Part6
"Ibu, bibirnya miring dan tangannya sedikit bengkok, seperti orang yang terserang stroke, Pak."
"Astagfirullah." Aku langsung mematikan telepon.
'kenapa Ibu mendadak tiba-tiba begini.'
"Ada apa?" tanya Papah.
"Ibu Alena, katanya seperti terserang gejala stroke. Raka mau membawanya ke rumah sakit, dulu."
Papah mengangguk, aku berlari cepat meninggalkan ruangan menuju parkiran.
Kupacukan mobil dengan kecepatan tinggi, hingga sampai di depan rumah dengan cepat.
Aku memarkirkan mobil di teras depan, lalu keluar dan mendorong kasar pintu.
Aku dengan sigap membuka kamar Ibu, aku takut ia benar-benar stroke.
Saat aku membuka kamar, Alia dan bibi menatap ke arahku.
Aku tercekat, melihat kondisi Ibu yang begitu memprihatinkan.
"Al, kamu ikut saya!

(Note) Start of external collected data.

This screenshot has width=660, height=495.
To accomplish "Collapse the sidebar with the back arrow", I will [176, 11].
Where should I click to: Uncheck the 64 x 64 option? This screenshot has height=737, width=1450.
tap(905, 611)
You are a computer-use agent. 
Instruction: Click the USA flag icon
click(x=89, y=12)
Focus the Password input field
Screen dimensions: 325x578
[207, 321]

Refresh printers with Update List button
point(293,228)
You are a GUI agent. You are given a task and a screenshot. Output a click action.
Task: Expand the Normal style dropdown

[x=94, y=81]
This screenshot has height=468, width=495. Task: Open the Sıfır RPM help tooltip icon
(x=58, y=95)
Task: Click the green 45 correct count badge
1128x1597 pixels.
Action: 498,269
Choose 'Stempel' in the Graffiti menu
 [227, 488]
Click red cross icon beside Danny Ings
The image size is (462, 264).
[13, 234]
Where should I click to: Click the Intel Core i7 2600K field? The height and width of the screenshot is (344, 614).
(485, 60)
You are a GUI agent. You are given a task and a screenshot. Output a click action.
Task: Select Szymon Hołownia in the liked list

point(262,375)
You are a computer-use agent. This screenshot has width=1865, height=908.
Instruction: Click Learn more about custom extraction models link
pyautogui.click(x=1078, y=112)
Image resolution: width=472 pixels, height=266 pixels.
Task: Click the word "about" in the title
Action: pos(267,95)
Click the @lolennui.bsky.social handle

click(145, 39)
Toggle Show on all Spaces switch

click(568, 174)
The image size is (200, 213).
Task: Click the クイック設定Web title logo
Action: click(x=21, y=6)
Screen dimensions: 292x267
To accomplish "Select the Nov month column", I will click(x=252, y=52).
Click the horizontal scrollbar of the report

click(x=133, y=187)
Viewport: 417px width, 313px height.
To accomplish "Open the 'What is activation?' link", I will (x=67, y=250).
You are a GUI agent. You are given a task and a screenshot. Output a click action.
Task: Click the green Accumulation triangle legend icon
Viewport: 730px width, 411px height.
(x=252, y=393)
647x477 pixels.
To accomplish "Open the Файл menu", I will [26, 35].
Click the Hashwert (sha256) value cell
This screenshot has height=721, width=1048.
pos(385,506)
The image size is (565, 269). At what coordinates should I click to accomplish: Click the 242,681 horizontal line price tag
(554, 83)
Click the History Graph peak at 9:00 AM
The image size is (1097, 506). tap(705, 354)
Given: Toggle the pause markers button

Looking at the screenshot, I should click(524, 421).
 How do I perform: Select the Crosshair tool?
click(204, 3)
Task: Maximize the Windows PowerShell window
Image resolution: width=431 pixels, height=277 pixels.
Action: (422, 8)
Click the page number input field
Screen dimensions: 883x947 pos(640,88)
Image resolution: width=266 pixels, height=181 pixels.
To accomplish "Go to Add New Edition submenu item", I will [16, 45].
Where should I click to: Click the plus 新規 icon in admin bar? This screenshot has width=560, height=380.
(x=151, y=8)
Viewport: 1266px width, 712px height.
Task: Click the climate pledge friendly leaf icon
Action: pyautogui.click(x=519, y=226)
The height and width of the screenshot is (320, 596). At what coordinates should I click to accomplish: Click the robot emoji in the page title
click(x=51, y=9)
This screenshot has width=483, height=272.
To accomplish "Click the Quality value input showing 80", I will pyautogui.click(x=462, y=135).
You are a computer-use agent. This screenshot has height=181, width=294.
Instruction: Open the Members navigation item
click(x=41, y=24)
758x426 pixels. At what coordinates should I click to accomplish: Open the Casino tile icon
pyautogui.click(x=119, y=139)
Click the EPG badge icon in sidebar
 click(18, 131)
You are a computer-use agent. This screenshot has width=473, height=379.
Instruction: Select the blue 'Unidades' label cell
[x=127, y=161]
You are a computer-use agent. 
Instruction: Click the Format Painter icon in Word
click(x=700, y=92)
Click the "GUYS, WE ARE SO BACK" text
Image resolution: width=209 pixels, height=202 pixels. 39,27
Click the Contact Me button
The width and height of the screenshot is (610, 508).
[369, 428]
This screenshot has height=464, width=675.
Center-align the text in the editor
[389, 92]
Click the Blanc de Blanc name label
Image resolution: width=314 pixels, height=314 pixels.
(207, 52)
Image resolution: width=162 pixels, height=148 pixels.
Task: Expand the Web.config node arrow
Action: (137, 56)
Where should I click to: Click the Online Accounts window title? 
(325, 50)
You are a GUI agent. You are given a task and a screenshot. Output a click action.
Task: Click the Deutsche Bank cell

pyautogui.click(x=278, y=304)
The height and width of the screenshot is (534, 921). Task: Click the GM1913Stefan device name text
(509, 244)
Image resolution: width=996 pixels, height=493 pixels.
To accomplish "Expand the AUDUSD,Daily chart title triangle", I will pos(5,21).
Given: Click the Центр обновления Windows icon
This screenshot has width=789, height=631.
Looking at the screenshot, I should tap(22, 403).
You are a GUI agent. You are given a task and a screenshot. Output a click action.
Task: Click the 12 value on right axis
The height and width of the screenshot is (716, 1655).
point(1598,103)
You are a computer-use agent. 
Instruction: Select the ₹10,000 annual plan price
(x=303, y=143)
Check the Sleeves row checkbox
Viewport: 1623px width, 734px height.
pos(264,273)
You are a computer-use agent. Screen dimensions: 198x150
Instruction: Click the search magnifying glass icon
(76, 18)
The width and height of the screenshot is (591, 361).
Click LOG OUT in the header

Kita bawa ibu ke rumah sakit."
Alia mengangguk, ia lalu mengekorku yang menggendong Ibu ke dalam mobil.
Hampir dua puluh empat jam, aku tidak ada istirahat sama sekali.
Sepanjang perjalanan, aku dan Alia hanya terdiam.
Sesampainya di rumah sakit, Ibu mertua langsung di tangani.
Aku mulai memberanikan diri bertanya.
"Al, bagaimana kabar kamu? Em, dari mana dapat alamat rumah?" tanyaku hati-hati, takut menyinggung perasaannya.
Senyum melengkung dari bibir indahnya. "Baik, seperti yang Mas liat. Alia sehat. Kalau alamat, nyari di facebook, kebetulan banyak teman yang berkata, kalau di facebook ada wanita yang mirip Alia. Eh, ternyata Alena."
"Maafkan saya! Saya tidak bisa menjaga adik kamu dengan baik."
"Bukan urusan Alia. Alia datang kesini hanya untuk melihat keadaan Ibu."
Jawaban dingin dari Alia, membuatku mendadak ciut dan tidak berani bertanya lagi.
Dokter pun keluar, usai memeriksa kondisi Ibu mertua.
"Bagaimana Dok, keadaannya?" tanyaku.
"Stroke ringan, pasien harus menjalani pengobatan dulu untuk memulihkan keadaanya."
"Lakukan yang terbaik, Dok."
Ibu pun di bawa ke ruang rawat inap, tidak jauh dari ruangan Mamah.
"Biarkan Ibu istirahat dulu, kamu ikut saya bentar! Ketemu orang tua saya."
Alia tidak menyahut, namun ia ikut melangkah keluar, mengekorku dari belakang.
Kudorong pelan pintu kamar Mamah, Mamah terlihat sudah sadar, dan lagi makan di suapin Papah.
Mereka berdua begitu terkejut melihat Alia.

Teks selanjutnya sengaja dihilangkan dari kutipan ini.